Practicality. Generally your stdlib is part of your cross compiler install. So now you'd need 2 versions of your stdlib--the small version and the speedy version. So now you aren't using -lc (which is usually built-in to the linker) foro your boot code but you are for your regular firmware. Now your makefile is more complex. And you are running a modified std library so it's a pain to upgrade. Blah blah blah the list goes on.
Of course you could do all that, but it's so much easier to just override the 5 functions you actually use in your code. Because of the way linkers work and the way standard libraries are designed, if you define your own version of a library function then the linker won't pull in the library version--effectively choosing your local version over the one in the library. That keeps the standard library clean of patches and keeps the small, tight code near the project that actually needs it.

Request A: From the passage about overriding library functions, reproduce the span starting at "Of course you" up to and including "actually needs it.".
Request B:
Check each statement against the passage about overriding library functions and answer yes or no, quoting the words that decide it.
(i) Defining your own version of a library function still causes the linker to pull in the library version.
(ii) The standard library is generally part of the cross compiler install.
(iii) Running a modified standard library makes upgrading easy.
Request C: Pick up the passage about overriding library functions after its final sentence and carry it forward.

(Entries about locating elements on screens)
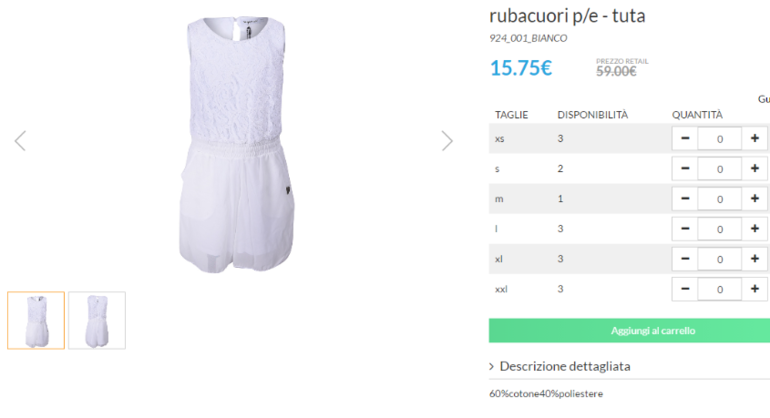This screenshot has height=418, width=770.
Task: Increase quantity for size xl
Action: tap(755, 259)
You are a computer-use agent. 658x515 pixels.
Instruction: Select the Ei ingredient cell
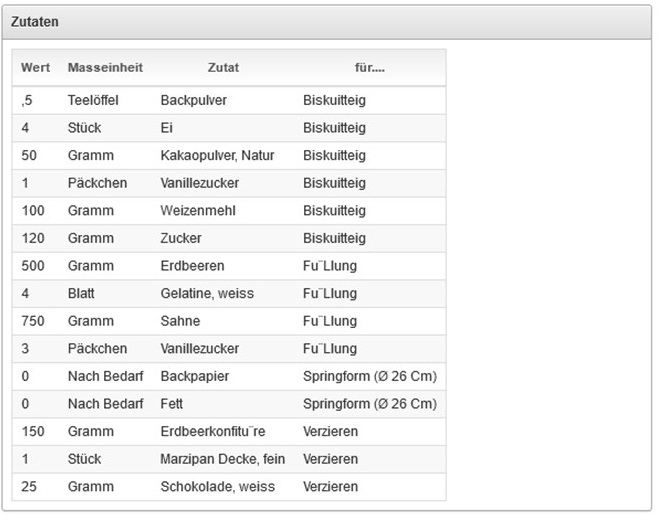[166, 128]
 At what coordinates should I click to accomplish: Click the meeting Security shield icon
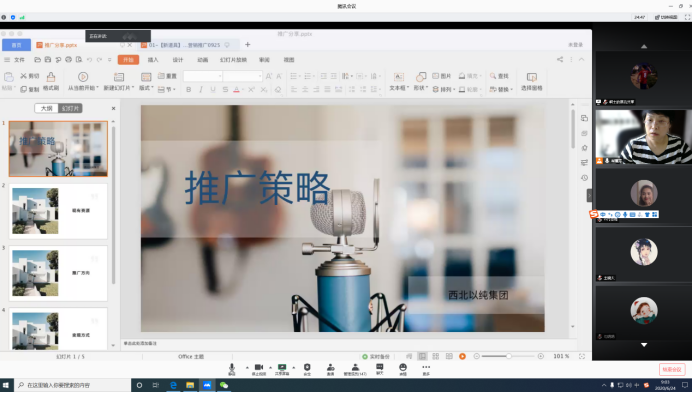point(307,369)
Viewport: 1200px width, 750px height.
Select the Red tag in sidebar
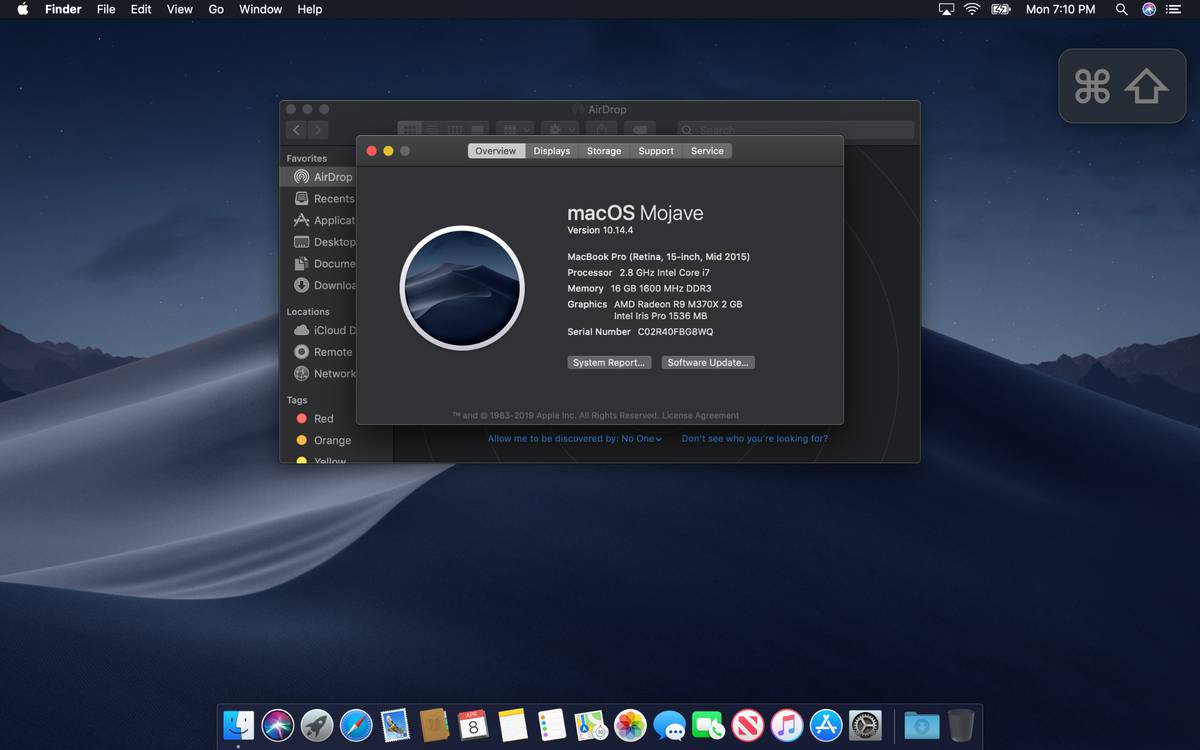pyautogui.click(x=323, y=419)
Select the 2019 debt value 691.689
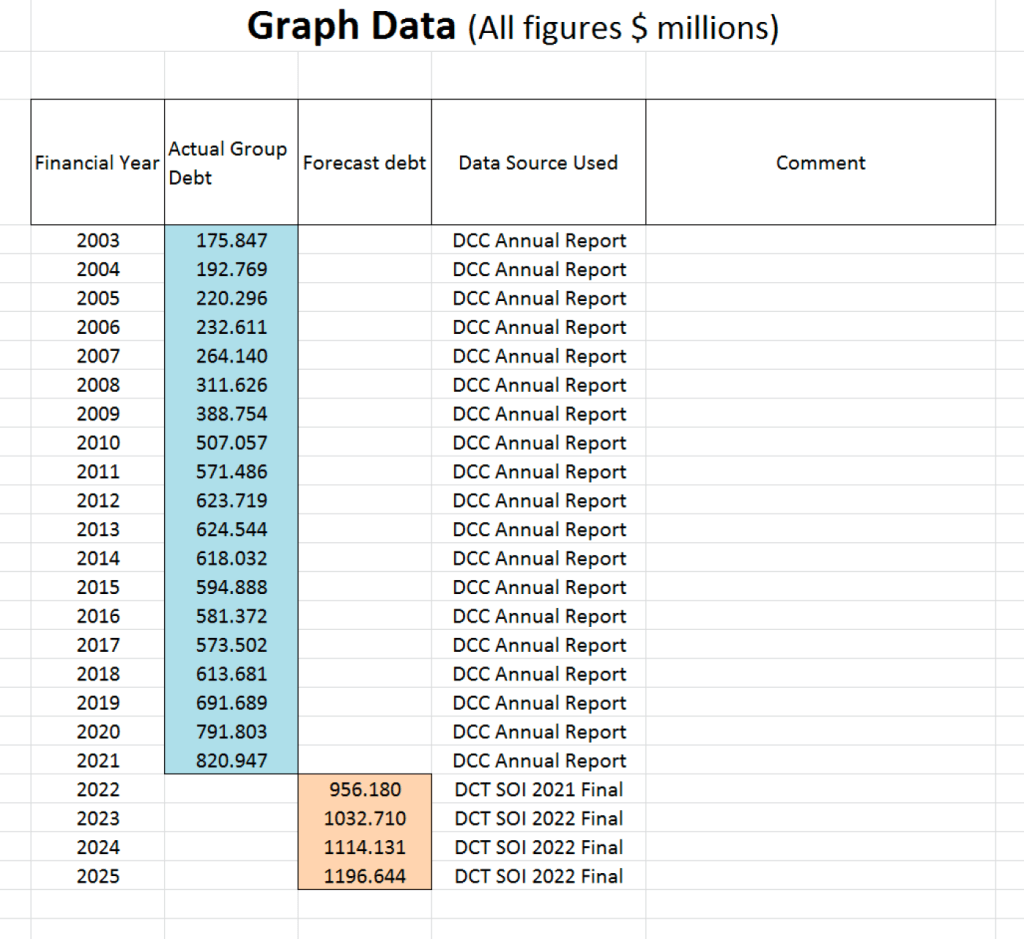The image size is (1024, 939). point(231,702)
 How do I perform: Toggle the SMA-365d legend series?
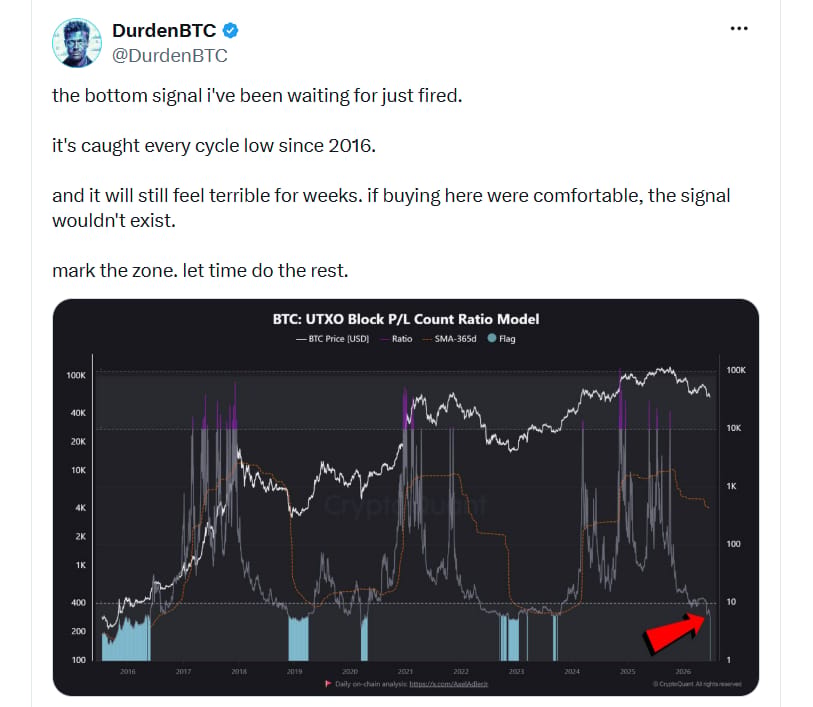pyautogui.click(x=450, y=338)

Answer A:
Of course you could do all that, but it's so much easier to just override the 5 functions you actually use in your code. Because of the way linkers work and the way standard libraries are designed, if you define your own version of a library function then the linker won't pull in the library version--effectively choosing your local version over the one in the library. That keeps the standard library clean of patches and keeps the small, tight code near the project that actually needs it.

Answer B:
(i) No: "if you define your own version of a library function then the linker won't pull in the library version"
(ii) Yes: "Generally your stdlib is part of your cross compiler install."
(iii) No: "And you are running a modified std library so it's a pain to upgrade."

Answer C:
Compilers have long ago memorized the code for memset (and memcopy and ...) and substitute optimized algorithms. As part of faking their benchmark stats for marketing purposes. So no worries, this code should result in kick-butt optimized assembler. Except for the obvious bug.
Optimized for what? Speed? While I can picture that happening, it has been my experience that this is not the case. The memory squishing optimizations I'm talking about require dumping the assembly output and I've never seen my stupid memcpy() routine suddenly turn into optimized-for-speed code. I'd be pretty upset if that were to happen...
why can't you have a '#ifdef PREFER_SIZE_OVER_SPEED' or something similar ?